Capítulo 2

Na manhã seguinte o café dele ficou esfriando na mesa, mas ele não desceu para tomá-lo. Hermione nem mesmo sabia se ele estava em casa. Ela esperou até o meio da manhã e então jogou fora os pratos intocados e foi para o quintal cuidar da roupa suja. Cada momento adiado do confronto aumentava a ansiedade que ela sentia. Como deveria agir? Ela tinha certeza de que ele não percebera que sua parceira de cama estivera acordada toda a noite. E quem era aquele homem que gritava com ela, mas a beijava ternamente. Ele ainda estaria furioso? Daria-lhe um castigo? Em situações normais ela teria cedido e pedido desculpas, mas aquela não era uma situação normal. Ser escrava nunca seria normal. Situações extremas pediam medidas extremas. Ela precisava confrontá-lo, usar a fraqueza que percebera na noite anterior para tentar fugir. Ele era o inimigo, ela não podia esquecer-se disso.
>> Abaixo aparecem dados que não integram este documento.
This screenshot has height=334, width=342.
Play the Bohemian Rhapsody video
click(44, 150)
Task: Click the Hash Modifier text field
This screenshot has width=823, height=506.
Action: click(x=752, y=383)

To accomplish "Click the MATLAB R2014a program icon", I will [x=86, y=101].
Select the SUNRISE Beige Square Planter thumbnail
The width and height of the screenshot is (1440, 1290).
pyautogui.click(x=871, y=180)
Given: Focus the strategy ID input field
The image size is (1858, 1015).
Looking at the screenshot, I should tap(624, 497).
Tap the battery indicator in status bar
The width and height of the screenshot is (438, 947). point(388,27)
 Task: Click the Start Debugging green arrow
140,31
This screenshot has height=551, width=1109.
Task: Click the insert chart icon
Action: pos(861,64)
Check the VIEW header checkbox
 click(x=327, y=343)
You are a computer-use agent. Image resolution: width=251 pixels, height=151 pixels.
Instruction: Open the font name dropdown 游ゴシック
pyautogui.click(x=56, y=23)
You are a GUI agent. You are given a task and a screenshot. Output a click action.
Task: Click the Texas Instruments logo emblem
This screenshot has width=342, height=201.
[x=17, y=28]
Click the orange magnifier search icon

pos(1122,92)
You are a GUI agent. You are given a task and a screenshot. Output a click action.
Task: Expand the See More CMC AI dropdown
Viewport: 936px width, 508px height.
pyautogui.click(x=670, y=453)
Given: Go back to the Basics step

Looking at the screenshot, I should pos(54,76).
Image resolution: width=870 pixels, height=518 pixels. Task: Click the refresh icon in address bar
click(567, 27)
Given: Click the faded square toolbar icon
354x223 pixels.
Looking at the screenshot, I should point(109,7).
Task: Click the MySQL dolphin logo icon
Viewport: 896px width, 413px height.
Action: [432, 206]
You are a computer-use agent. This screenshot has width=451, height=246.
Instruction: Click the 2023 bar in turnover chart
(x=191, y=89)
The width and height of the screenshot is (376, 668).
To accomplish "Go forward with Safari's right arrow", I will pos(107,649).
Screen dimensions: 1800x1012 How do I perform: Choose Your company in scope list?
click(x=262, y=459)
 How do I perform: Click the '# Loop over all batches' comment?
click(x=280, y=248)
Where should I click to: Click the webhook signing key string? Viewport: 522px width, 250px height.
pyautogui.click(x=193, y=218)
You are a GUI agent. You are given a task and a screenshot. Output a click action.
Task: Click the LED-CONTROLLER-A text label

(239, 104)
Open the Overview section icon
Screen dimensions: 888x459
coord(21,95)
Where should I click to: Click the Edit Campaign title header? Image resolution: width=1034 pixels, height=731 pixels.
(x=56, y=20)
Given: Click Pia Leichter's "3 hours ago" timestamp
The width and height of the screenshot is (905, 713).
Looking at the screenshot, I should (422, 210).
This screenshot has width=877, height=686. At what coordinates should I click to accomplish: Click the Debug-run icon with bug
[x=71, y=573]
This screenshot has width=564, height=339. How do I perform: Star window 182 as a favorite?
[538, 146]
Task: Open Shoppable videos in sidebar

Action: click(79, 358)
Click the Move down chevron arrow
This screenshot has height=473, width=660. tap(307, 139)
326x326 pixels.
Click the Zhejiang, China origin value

E foi com esse sentimento de vingança que ela voltou para a cozinha enxugando as mãos no avental e viu sobre a mesa uma cesta enorme de morangos. Ela pegou uma das frutas, comeu-a e começou a rir. Não um pequeno sorriso, mas uma imensa gargalhada. Aquela era, no jeito obtuso de Severo Snape, a sua maneira de pedir desculpas. Ela sabia muito bem o que fazer com os morangos.

Por volta do meio dia Snape emergiu do laboratório e sentou-se à mesa como fazia todos os dias. Hermione trouxe os pratos e o serviu. Eles não trocaram uma palavra. Ao final da refeição ela sempre levava uma xícara de café, mas dessa vez acrescentou um pedaço generoso de torta de morango. Quando Hermione depositou o prato à frente dele, Severo levantou os olhos, a encarou e disse a palavra que deveria ter usado desde o primeiro dia:

- Obrigado.

Aquele seria um dia de surpresas. Ao invés de voltar para o laboratório depois do almoço, ele ficou na sala lendo um periódico qualquer. Hermione o via algumas vezes de relance enquanto subia e descia as escadas para terminar suas tarefas que tinham ficado atrasadas. No meio da tarde ele entrou na cozinha e perguntou casualmente:

- Tem outro pedaço de torta?

Hermione teve vontade de rir, de repente ele parecia um garotinho pedindo um pouco mais de sobremesa para a mãe. Ela tirou a torta do armário, cortou um pedaço e entregou o prato a ele. Severo recostou-se à soleira da porta da cozinha e pôs-se a comer ali mesmo enquanto olhava a jovem descascar batatas para o jantar.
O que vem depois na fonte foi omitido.